--- Problem description ---
Show each line in the records below that contains the word "screenshot".

━━━━━━━━━━━━━━━━

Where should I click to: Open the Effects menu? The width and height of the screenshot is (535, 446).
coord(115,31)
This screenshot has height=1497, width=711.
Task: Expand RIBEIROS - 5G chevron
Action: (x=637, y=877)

━━━━━━━━━━━━━━━━

--- Result below ---
Where should I click to: Open the Effects menu? The width and height of the screenshot is (535, 446).
This screenshot has height=1497, width=711.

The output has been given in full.